Your assignment
What follows is a set of records. Retype them exactly, leaving out the pictures.

Information shown
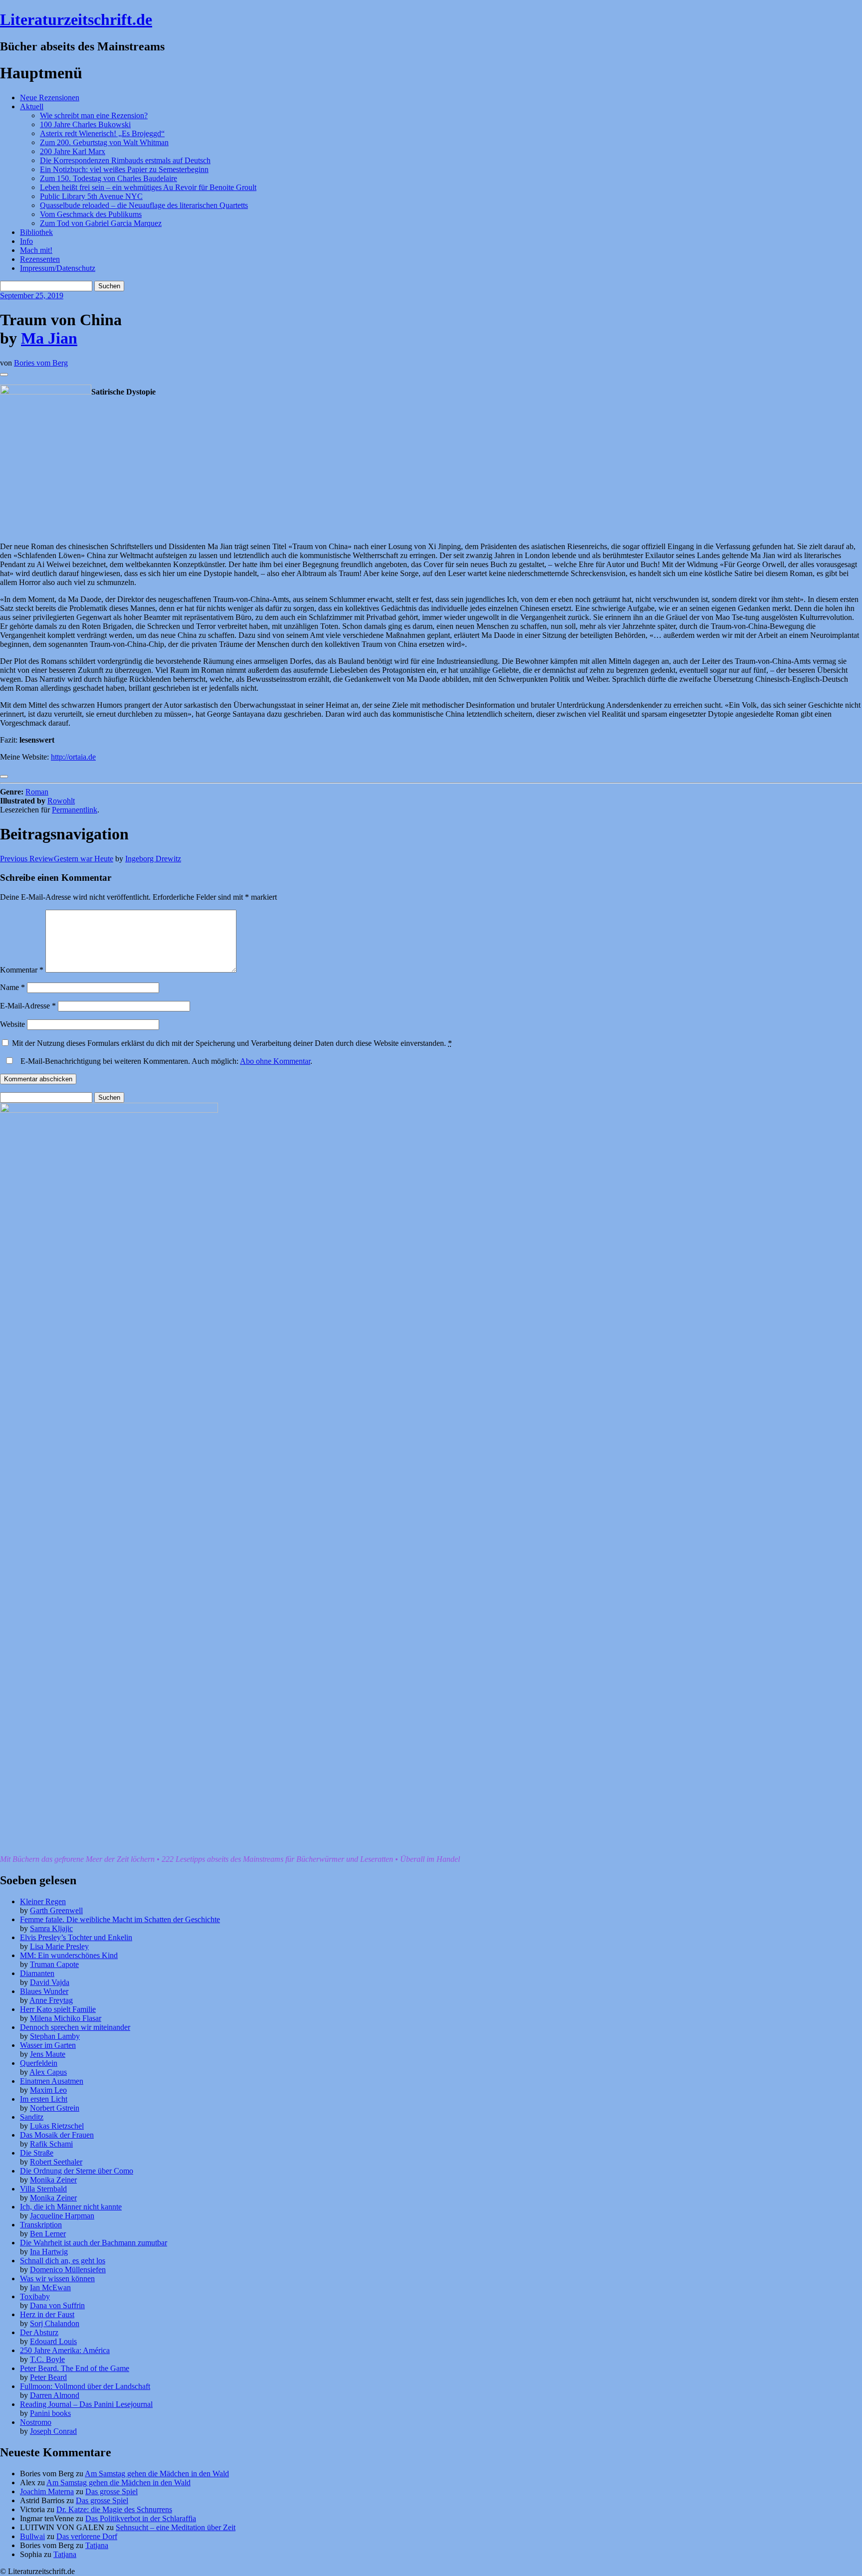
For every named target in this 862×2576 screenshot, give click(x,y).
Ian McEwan (50, 2287)
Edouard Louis (53, 2341)
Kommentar (21, 970)
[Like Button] (4, 374)
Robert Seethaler (56, 2162)
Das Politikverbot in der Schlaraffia (140, 2518)
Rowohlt (61, 800)
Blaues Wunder (44, 1991)
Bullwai (32, 2536)
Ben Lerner (48, 2233)
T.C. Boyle (47, 2359)
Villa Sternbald (43, 2188)
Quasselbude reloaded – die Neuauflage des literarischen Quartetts (144, 205)
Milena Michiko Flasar (65, 2018)
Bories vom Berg (41, 363)
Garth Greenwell (56, 1910)
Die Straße (36, 2153)
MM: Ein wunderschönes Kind (69, 1955)
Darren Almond (54, 2395)
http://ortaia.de (73, 757)
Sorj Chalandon (54, 2323)
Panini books (50, 2413)
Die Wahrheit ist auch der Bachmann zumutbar (93, 2242)
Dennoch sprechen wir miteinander (75, 2027)
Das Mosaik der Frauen (57, 2135)
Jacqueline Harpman (62, 2215)
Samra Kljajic (51, 1928)
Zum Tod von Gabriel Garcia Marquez (101, 223)
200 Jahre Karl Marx (72, 151)
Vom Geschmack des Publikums (91, 214)
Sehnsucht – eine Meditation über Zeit (175, 2527)
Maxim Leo (48, 2090)
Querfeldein (38, 2063)
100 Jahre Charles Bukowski (85, 124)
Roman (36, 792)
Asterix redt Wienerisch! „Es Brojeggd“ (102, 133)
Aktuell (31, 106)
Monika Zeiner (53, 2180)
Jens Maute (47, 2054)
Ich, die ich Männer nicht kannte (71, 2206)
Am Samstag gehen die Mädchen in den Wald (157, 2473)
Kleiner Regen (43, 1901)
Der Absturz (39, 2332)
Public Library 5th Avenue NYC (91, 196)
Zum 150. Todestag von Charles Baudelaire (108, 178)
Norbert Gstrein (54, 2108)
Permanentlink (74, 809)
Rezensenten (40, 259)
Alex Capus (48, 2072)
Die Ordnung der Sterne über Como (76, 2171)
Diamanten (37, 1973)
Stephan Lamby (55, 2036)
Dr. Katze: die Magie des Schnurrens (114, 2509)
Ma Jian (49, 338)
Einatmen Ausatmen (51, 2081)
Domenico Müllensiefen (68, 2269)
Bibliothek (36, 232)
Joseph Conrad (53, 2431)
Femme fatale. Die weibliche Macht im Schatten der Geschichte (120, 1919)
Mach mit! (36, 250)
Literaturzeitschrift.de (76, 19)
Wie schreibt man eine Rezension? (94, 115)
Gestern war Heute (56, 858)
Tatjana (96, 2545)
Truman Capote (54, 1964)
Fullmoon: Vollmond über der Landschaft (85, 2386)
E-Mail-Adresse (28, 1005)
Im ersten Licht (43, 2099)
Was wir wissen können (57, 2278)
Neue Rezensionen (49, 97)
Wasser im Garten (48, 2045)
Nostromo (35, 2422)
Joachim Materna (47, 2491)
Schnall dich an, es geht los (62, 2260)
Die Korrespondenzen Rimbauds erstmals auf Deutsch (125, 160)
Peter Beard (48, 2377)
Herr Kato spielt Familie (58, 2009)
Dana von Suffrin (57, 2305)
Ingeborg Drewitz (153, 858)
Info (26, 241)
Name (12, 987)
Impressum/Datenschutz (57, 268)
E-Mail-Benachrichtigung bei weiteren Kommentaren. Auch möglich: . (165, 1061)
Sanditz (31, 2117)
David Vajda (49, 1982)
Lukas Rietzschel (57, 2126)
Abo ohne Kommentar (275, 1061)
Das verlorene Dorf (86, 2536)
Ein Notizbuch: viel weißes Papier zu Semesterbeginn (124, 169)
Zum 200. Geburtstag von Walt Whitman (104, 142)
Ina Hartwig (49, 2251)
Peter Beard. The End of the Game (74, 2368)
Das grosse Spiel (111, 2491)
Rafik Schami (51, 2144)
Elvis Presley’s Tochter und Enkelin (76, 1937)
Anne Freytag (51, 2000)
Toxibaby (35, 2296)
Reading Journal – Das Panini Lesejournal (86, 2404)
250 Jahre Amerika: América (65, 2350)
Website (12, 1024)
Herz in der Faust (47, 2314)
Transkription (41, 2224)
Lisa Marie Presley (59, 1946)
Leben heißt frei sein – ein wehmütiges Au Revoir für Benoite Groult (148, 187)
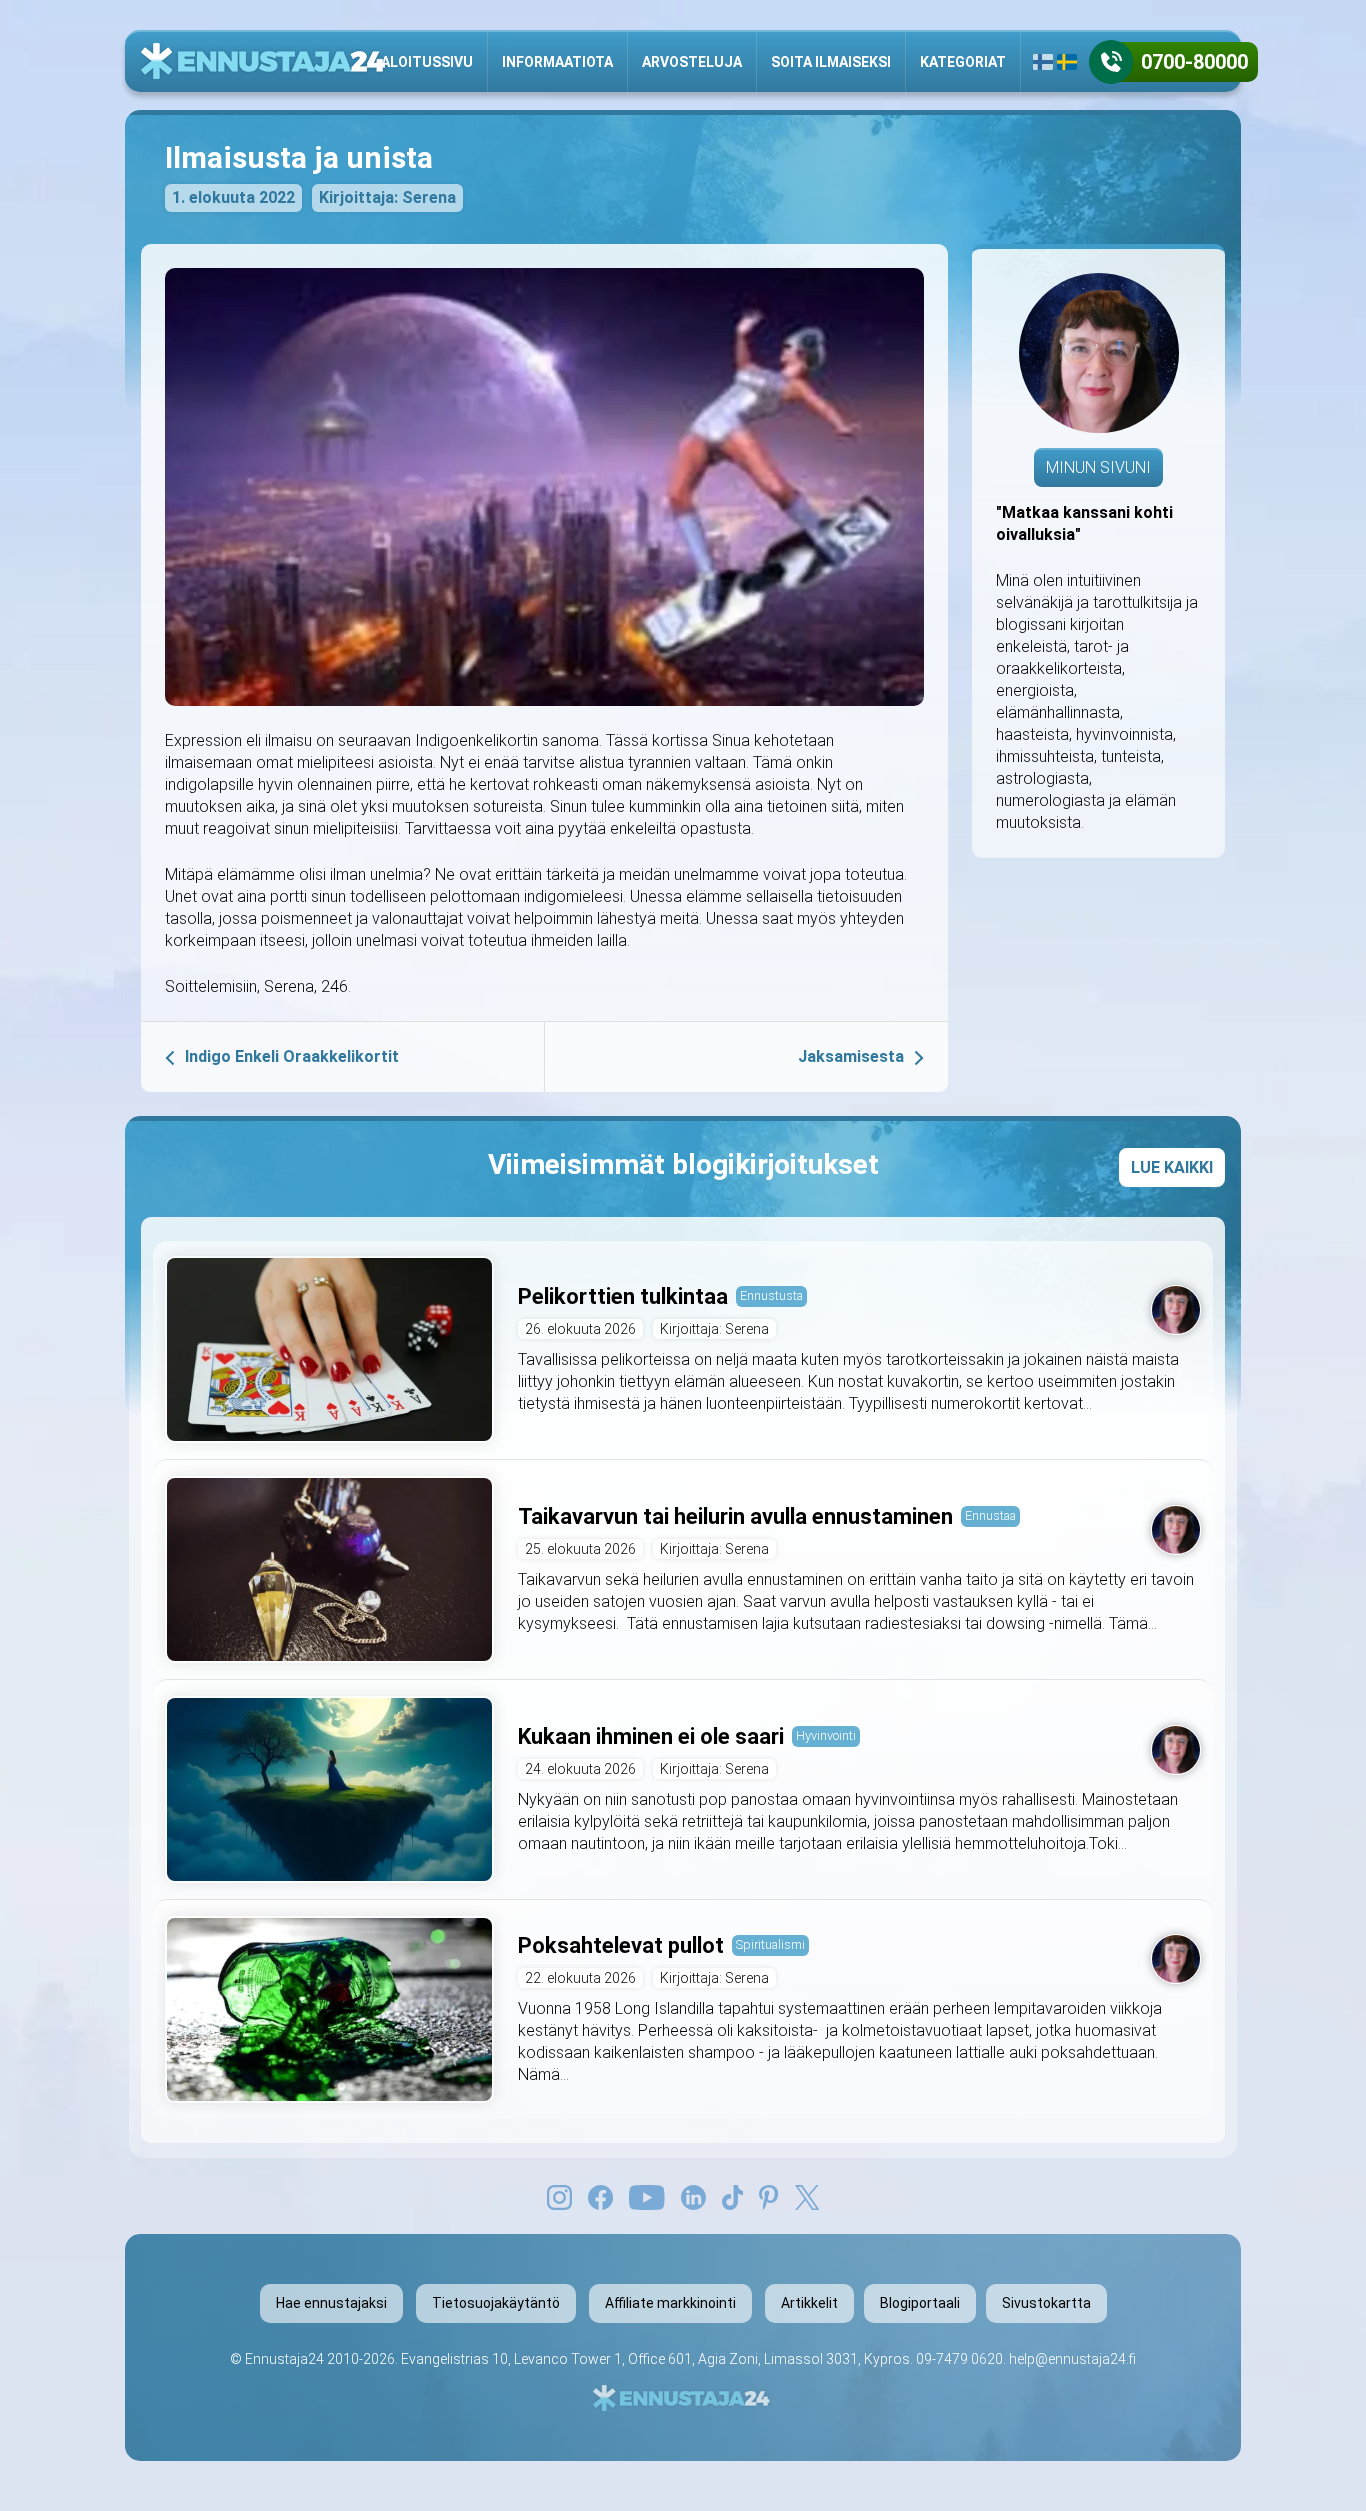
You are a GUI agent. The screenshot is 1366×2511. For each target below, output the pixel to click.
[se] (1067, 62)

Answer to the problem
For every named target in this 862×2576 screenshot, give click(x,y).
Ian McEwan (50, 2287)
Edouard Louis (53, 2341)
Kommentar (21, 970)
[Like Button] (4, 374)
Robert Seethaler (56, 2162)
Das Politikverbot in der Schlaraffia (140, 2518)
Rowohlt (61, 800)
Blaues Wunder (44, 1991)
Bullwai (32, 2536)
Ben Lerner (48, 2233)
T.C. Boyle (47, 2359)
Villa Sternbald (43, 2188)
Quasselbude reloaded – die Neuauflage des literarischen Quartetts (144, 205)
Milena Michiko Flasar (65, 2018)
Bories vom Berg (41, 363)
Garth Greenwell (56, 1910)
Die Straße (36, 2153)
MM: Ein wunderschönes Kind (69, 1955)
Darren Almond (54, 2395)
http://ortaia.de (73, 757)
Sorj Chalandon (54, 2323)
Panini books (50, 2413)
Die Wahrheit ist auch der Bachmann zumutbar (93, 2242)
Dennoch sprechen wir miteinander (75, 2027)
Das Mosaik der Frauen (57, 2135)
Jacqueline Harpman (62, 2215)
Samra Kljajic (51, 1928)
Zum Tod von Gabriel Garcia Marquez (101, 223)
200 Jahre Karl Marx (72, 151)
Vom Geschmack des Publikums (91, 214)
Sehnsucht – eine Meditation über Zeit (175, 2527)
Maxim Leo (48, 2090)
Querfeldein (38, 2063)
100 Jahre Charles Bukowski (85, 124)
Roman (36, 792)
Asterix redt Wienerisch! „Es Brojeggd“ (102, 133)
Aktuell (31, 106)
Monika Zeiner (53, 2180)
Jens Maute (47, 2054)
Ich, die ich Männer nicht kannte (71, 2206)
Am Samstag gehen die Mädchen in den Wald (157, 2473)
Kleiner Regen (43, 1901)
Der Absturz (39, 2332)
Public Library 5th Avenue NYC (91, 196)
Zum 150. Todestag von Charles Baudelaire (108, 178)
Norbert Gstrein (54, 2108)
Permanentlink (74, 809)
Rezensenten (40, 259)
Alex Capus (48, 2072)
Die Ordnung der Sterne über Como (76, 2171)
Diamanten (37, 1973)
Stephan Lamby (55, 2036)
Dr. Katze: die Magie des Schnurrens (114, 2509)
Ma Jian (49, 338)
Einatmen Ausatmen (51, 2081)
Domenico Müllensiefen (68, 2269)
Bibliothek (36, 232)
Joseph Conrad (53, 2431)
Femme fatale. Die weibliche Macht im Schatten der Geschichte (120, 1919)
Mach mit! (36, 250)
Literaturzeitschrift.de (76, 19)
Wie schreibt man eine Rezension? (94, 115)
Gestern war Heute (56, 858)
Tatjana (96, 2545)
Truman Capote (54, 1964)
Fullmoon: Vollmond über der Landschaft (85, 2386)
E-Mail-Adresse (28, 1005)
Im ersten Licht (43, 2099)
Was wir wissen können (57, 2278)
Neue Rezensionen (49, 97)
Wasser im Garten (48, 2045)
Nostromo (35, 2422)
Joachim Materna (47, 2491)
Schnall dich an, es geht los (62, 2260)
Die Korrespondenzen Rimbauds erstmals auf Deutsch (125, 160)
Peter Beard (48, 2377)
Herr Kato spielt Familie (58, 2009)
Dana von Suffrin (57, 2305)
Ingeborg Drewitz (153, 858)
Info (26, 241)
Name (12, 987)
Impressum/Datenschutz (57, 268)
E-Mail-Benachrichtigung bei weiteren Kommentaren. Auch möglich: . (165, 1061)
Sanditz (31, 2117)
David Vajda (49, 1982)
Lukas Rietzschel (57, 2126)
Abo ohne Kommentar (275, 1061)
Das verlorene Dorf (86, 2536)
Ein Notizbuch: viel weißes Papier zu Semesterbeginn (124, 169)
Zum 200. Geburtstag von Walt Whitman (104, 142)
Ina Hartwig (49, 2251)
Peter Beard. The End of the Game (74, 2368)
Das grosse Spiel (111, 2491)
Rafik Schami (51, 2144)
Elvis Presley’s Tochter und Enkelin (76, 1937)
Anne Freytag (51, 2000)
Toxibaby (35, 2296)
Reading Journal – Das Panini Lesejournal (86, 2404)
250 Jahre Amerika: América (65, 2350)
Website (12, 1024)
Herz in der Faust (47, 2314)
Transkription (41, 2224)
Lisa Marie Presley (59, 1946)
Leben heißt frei sein – ein wehmütiges Au Revoir für Benoite Groult (148, 187)
You are a GUI agent. The screenshot is 1366×2511. For each target below, output the pixel to click.
[se] (1067, 62)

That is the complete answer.